_What to work on_: Copy the records below exactly.

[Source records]
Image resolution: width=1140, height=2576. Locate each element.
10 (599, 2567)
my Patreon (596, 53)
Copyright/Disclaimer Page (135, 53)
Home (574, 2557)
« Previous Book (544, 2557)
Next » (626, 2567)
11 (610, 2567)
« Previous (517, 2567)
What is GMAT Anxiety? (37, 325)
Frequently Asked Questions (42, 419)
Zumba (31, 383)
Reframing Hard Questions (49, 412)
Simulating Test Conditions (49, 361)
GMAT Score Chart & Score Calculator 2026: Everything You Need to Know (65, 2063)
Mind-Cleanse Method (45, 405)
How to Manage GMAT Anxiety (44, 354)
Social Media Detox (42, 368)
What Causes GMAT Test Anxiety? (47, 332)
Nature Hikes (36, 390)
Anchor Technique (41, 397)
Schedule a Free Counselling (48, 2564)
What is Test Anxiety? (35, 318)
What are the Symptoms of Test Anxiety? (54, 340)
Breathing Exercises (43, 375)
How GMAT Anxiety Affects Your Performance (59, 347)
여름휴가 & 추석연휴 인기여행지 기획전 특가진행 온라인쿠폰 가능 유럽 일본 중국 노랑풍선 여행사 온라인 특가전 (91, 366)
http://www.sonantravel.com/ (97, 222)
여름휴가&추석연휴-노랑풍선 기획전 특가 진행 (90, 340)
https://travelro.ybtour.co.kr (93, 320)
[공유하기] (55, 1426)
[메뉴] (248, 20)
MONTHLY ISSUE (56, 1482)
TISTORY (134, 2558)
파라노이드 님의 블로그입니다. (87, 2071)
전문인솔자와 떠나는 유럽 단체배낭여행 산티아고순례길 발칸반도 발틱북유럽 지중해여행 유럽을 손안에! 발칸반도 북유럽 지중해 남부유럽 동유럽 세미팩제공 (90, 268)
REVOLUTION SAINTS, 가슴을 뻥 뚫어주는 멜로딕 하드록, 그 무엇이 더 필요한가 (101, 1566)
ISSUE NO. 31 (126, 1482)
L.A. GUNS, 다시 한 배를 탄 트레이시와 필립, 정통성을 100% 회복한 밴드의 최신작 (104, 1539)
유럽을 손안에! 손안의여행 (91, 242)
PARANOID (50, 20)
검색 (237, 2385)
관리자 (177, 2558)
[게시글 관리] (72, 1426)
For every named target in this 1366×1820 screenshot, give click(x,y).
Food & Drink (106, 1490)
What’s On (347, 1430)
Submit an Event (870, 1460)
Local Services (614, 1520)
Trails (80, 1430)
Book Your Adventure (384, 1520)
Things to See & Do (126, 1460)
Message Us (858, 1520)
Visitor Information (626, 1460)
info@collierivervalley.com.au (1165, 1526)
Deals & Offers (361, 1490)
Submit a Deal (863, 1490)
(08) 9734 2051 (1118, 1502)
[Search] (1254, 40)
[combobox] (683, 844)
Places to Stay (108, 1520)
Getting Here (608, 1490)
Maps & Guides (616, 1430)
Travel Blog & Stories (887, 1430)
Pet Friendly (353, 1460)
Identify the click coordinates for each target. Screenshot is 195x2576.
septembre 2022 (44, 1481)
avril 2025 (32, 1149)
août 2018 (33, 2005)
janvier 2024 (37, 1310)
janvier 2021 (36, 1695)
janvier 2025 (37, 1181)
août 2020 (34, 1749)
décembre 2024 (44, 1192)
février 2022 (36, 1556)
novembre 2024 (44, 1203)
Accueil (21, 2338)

_Result_:
Image resolution: width=1140, height=2576. Locate each element.
10 (599, 2567)
my Patreon (596, 53)
Copyright/Disclaimer Page (135, 53)
Home (574, 2557)
« Previous Book (544, 2557)
Next » (626, 2567)
11 (610, 2567)
« Previous (517, 2567)
What is GMAT Anxiety? (37, 325)
Frequently Asked Questions (42, 419)
Zumba (31, 383)
Reframing Hard Questions (49, 412)
Simulating Test Conditions (49, 361)
GMAT Score Chart & Score Calculator 2026: Everything You Need to Know (65, 2063)
Mind-Cleanse Method (45, 405)
How to Manage GMAT Anxiety (44, 354)
Social Media Detox (42, 368)
What Causes GMAT Test Anxiety? (47, 332)
Nature Hikes (36, 390)
Anchor Technique (41, 397)
Schedule a Free Counselling (48, 2564)
What is Test Anxiety? (35, 318)
What are the Symptoms of Test Anxiety? (54, 340)
Breathing Exercises (43, 375)
How GMAT Anxiety Affects Your Performance (59, 347)
여름휴가 & 추석연휴 인기여행지 기획전 특가진행 온라인쿠폰 가능 유럽 일본 중국 노랑풍선 여행사 온라인 특가전 (91, 366)
http://www.sonantravel.com/ (97, 222)
여름휴가&추석연휴-노랑풍선 기획전 특가 진행 (90, 340)
https://travelro.ybtour.co.kr (93, 320)
[공유하기] (55, 1426)
[메뉴] (248, 20)
MONTHLY ISSUE (56, 1482)
TISTORY (134, 2558)
파라노이드 님의 블로그입니다. (87, 2071)
전문인솔자와 떠나는 유럽 단체배낭여행 산티아고순례길 발칸반도 발틱북유럽 지중해여행 유럽을 손안에! 발칸반도 북유럽 지중해 남부유럽 동유럽 세미팩제공 (90, 268)
REVOLUTION SAINTS, 가슴을 뻥 뚫어주는 멜로딕 하드록, 그 무엇이 더 필요한가 (101, 1566)
ISSUE NO. 31 (126, 1482)
L.A. GUNS, 다시 한 배를 탄 트레이시와 필립, 정통성을 100% 회복한 밴드의 최신작 (104, 1539)
유럽을 손안에! 손안의여행 (91, 242)
PARANOID (50, 20)
검색 (237, 2385)
관리자 (177, 2558)
[게시글 관리] (72, 1426)
For every named target in this 1366×1820 screenshot, give click(x,y).
Food & Drink (106, 1490)
What’s On (347, 1430)
Submit an Event (870, 1460)
Local Services (614, 1520)
Trails (80, 1430)
Book Your Adventure (384, 1520)
Things to See & Do (126, 1460)
Message Us (858, 1520)
Visitor Information (626, 1460)
info@collierivervalley.com.au (1165, 1526)
Deals & Offers (361, 1490)
Submit a Deal (863, 1490)
(08) 9734 2051 (1118, 1502)
[Search] (1254, 40)
[combobox] (683, 844)
Places to Stay (108, 1520)
Getting Here (608, 1490)
Maps & Guides (616, 1430)
Travel Blog & Stories (887, 1430)
Pet Friendly (353, 1460)
Identify the click coordinates for each target. Screenshot is 195x2576.
septembre 2022 (44, 1481)
avril 2025 (32, 1149)
août 2018 (33, 2005)
janvier 2024 (37, 1310)
janvier 2021 (36, 1695)
janvier 2025 (37, 1181)
août 2020 (34, 1749)
décembre 2024 (44, 1192)
février 2022 (36, 1556)
novembre 2024 (44, 1203)
Accueil (21, 2338)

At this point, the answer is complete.